La meilleure solution est intérieure cependant : il s’agit de poser des actes de foi et d’abandon jour après jour, et d’oublier pour l’instant le « pourquoi » de la souffrance
Une conversion de l’intelligence est nécessaire pour passer de cette question du sens (pourquoi ?) à la question suivante : « Comment puis-je avancer aujourd’hui ? ». En effet, le vrai remède à l’épreuve n’est pas « extérieur » (un coupable, ou une compensation), mais bien « intérieur » : il s’agit de poser des actes de foi, d’espérance et de charité, jour après jour. Si je ne le fais pas, si je ne tire pas avantage de ma souffrance pour poser ces actes, humblement et jour après jour (dans l’instant présent qui seul rend tout supportable), alors ma souffrance est vaine, et elle ne m’aura rien apporté au bout du compte. J’aurai finalement souffert pour rien, sans grandir. Le vrai remède consiste donc à accepter l’épreuve (cela peut prendre du temps), à apprendre à accueillir la secousse enfantine du sanglot qui seule nous ramène au père, et à commencer à remplir l’instant présent de toute la confiance filiale qui nous reste : quel acte de foi, d’espérance ou de charité puis-je poser aujourd’hui, aujourd’hui seulement, dans la situation d’extrême pauvreté, de fatigue, d’angoisse, de solitude qui est la mienne ? Rien que pour aujourd’hui, car plus je vis l’instant présent, plus les choses sont supportables. « Demain s’inquiétera de lui-même », dit le Seigneur. Aujourd’hui, quel petit acte d’enfance puis-je poser ? Les épreuves se ramènent toujours à une épreuve de la foi, de l’espérance ou de la charité. Poser des petits actes de foi ou d’amour me rappelle que Dieu m’aime et me soutient là où l’épreuve voudrait me faire croire qu’il m’a oublié. De tels actes me rappellent que mon être vient du sien, qu’il m’a voulu, créé, porté, sauvé et aimé, et que rien, ni la mort ni la vie, ne pourra me séparer de son amour, manifesté dans le Christ Jésus (Romains 8,38). Puisant ainsi dans l’amour qui me fonde et que j’avais oublié, je retrouve alors la force de croire, de me savoir aimé, de m’aimer à mon tour, et d’aimer peu à peu ceux qui m’entourent.

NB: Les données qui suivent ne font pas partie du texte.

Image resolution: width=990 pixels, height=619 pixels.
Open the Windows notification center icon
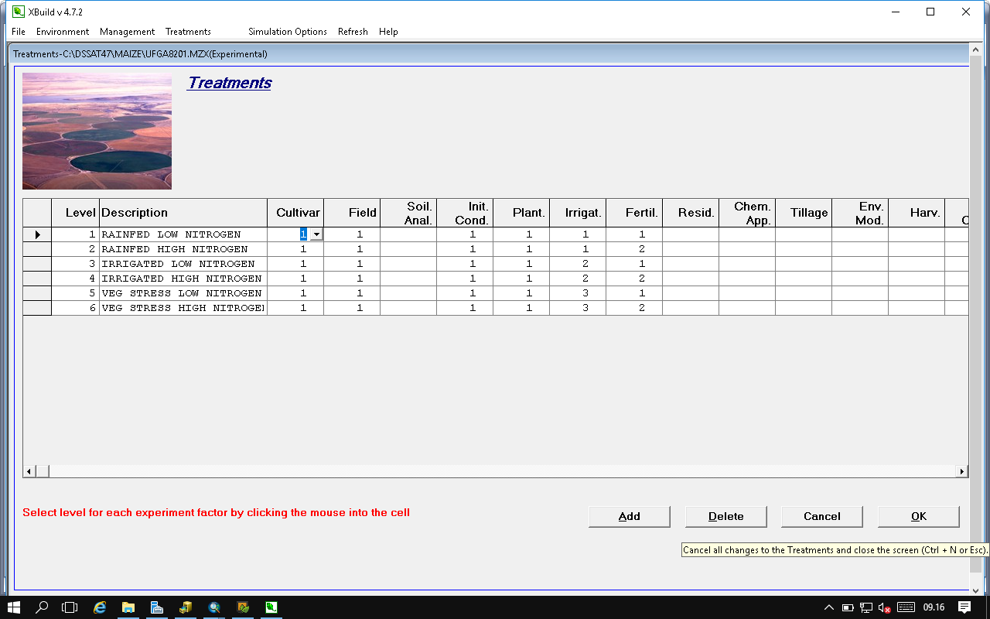[964, 607]
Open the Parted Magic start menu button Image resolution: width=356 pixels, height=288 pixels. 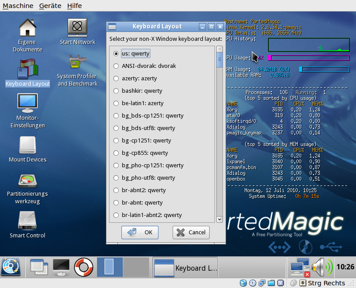11,267
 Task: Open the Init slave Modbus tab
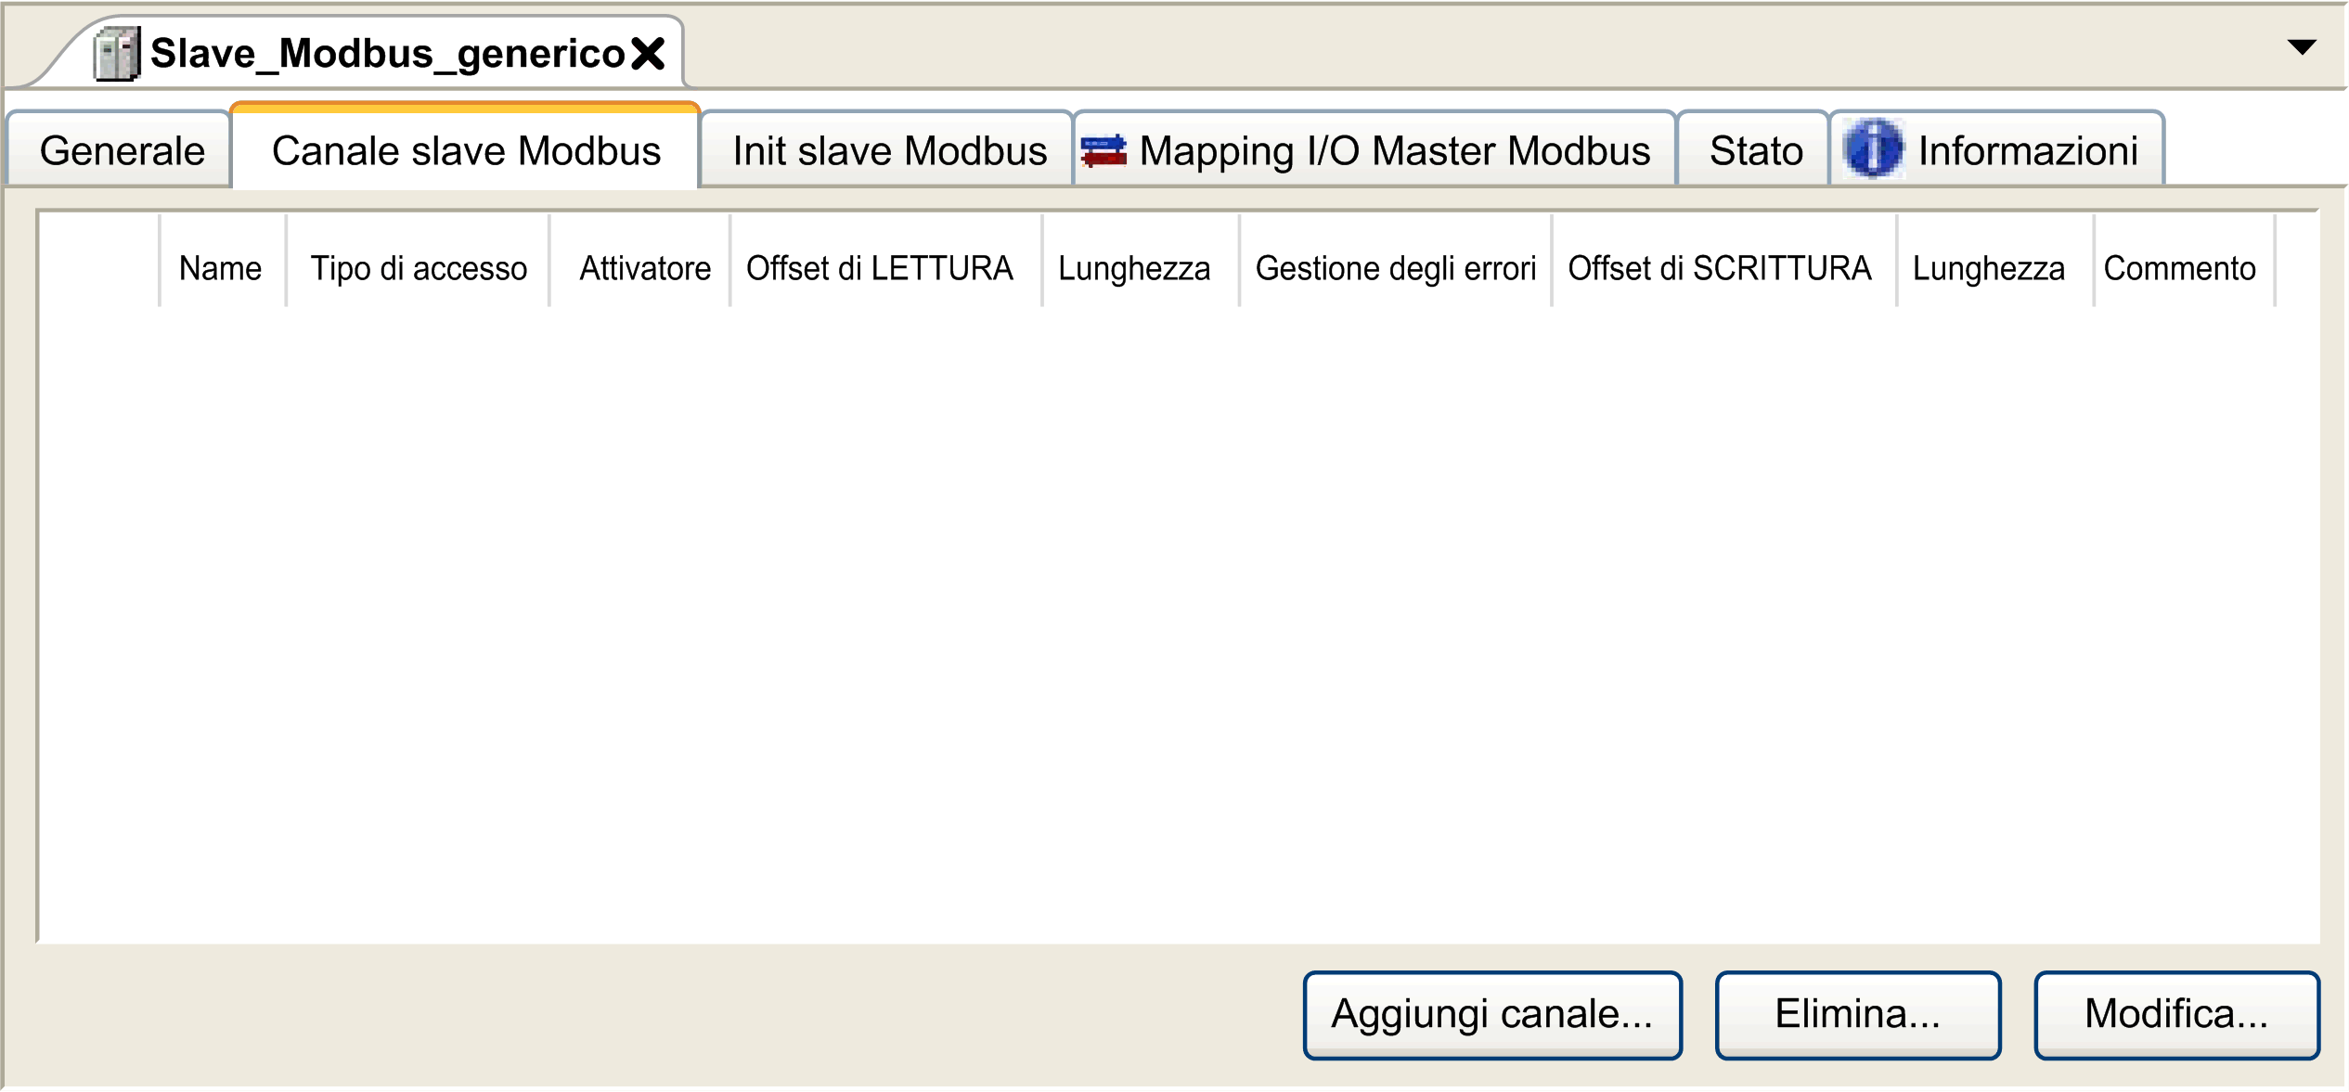pyautogui.click(x=887, y=150)
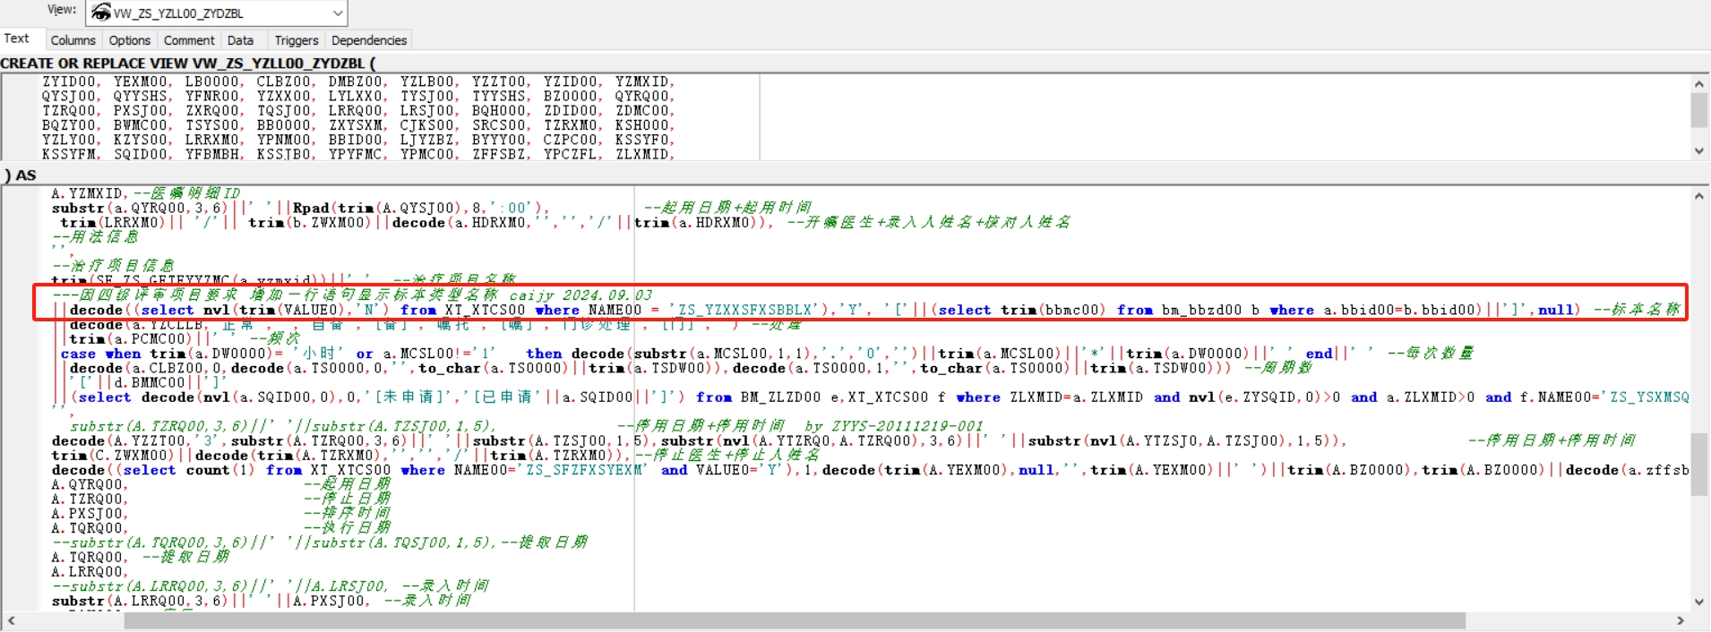Image resolution: width=1711 pixels, height=632 pixels.
Task: Open the Triggers tab
Action: [297, 40]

4. Après avoir analysé ces réponses, il convient d’aller plus loin et d’interroger la question même : « Pourquoi Dieu n’a-t-il pas répondu à ma prière ? » et ses présupposés. Je propose de renverser la perspective, car, si l’on y réfléchit avec recul, Dieu est l’ultime « sujet » et non juste celui que l’on interpelle. Dans la prière, comme en toute chose, c’est Dieu qui a l’initiative, et non pas l’homme. C’est Dieu qui interpelle et interroge notre vie, et c’est de nous que doit provenir la réponse à son appel, l’exaucement, ou plutôt l’« ex-haussement ». Bref, « cherchez d’abord le Royaume, et tout le reste vous sera donné par surcroît », dit Jésus (Matthieu 6,33) : voici le verset qui guide notre réponse finale ici.
Il faut renverser la perspective de la prière… et perdre l’équilibre !
De notre point de vue ici-bas, par notre prière, nous interpellons Dieu dans la foi, et nous attendons sa réponse. De là notre question : « Pourquoi Dieu n’a-t-il pas répondu à ma prière ? ». Mais nous oublions quelque chose ici : c’est que le vrai « sujet », c’est Dieu lui-même, dont tout dépend, y compris notre vie, y compris notre foi, et notre prière. C’est l’Esprit Saint qui vient prier en nous pour interpeller Dieu et l’appeler « Père », dit saint Paul (Romains 8,15). Bref, l’initiative est toujours divine, Dieu est le « sujet » et nous les « objets » de son amour, et la vraie question est : « Est-ce que ma vie répond à la prière de Dieu ? ». C’est lui qui m’appelle et m’interpelle sans cesse. « Voici, je me tiens à la porte, et je frappe. Si quelqu'un entend ma voix et ouvre la porte, j'entrerai chez lui », dit Jésus (Apocalypse 3,20).
La réponse est attendue de mon côté d’abord, pas du sien. Dieu n’a pas de comptes à nous rendre !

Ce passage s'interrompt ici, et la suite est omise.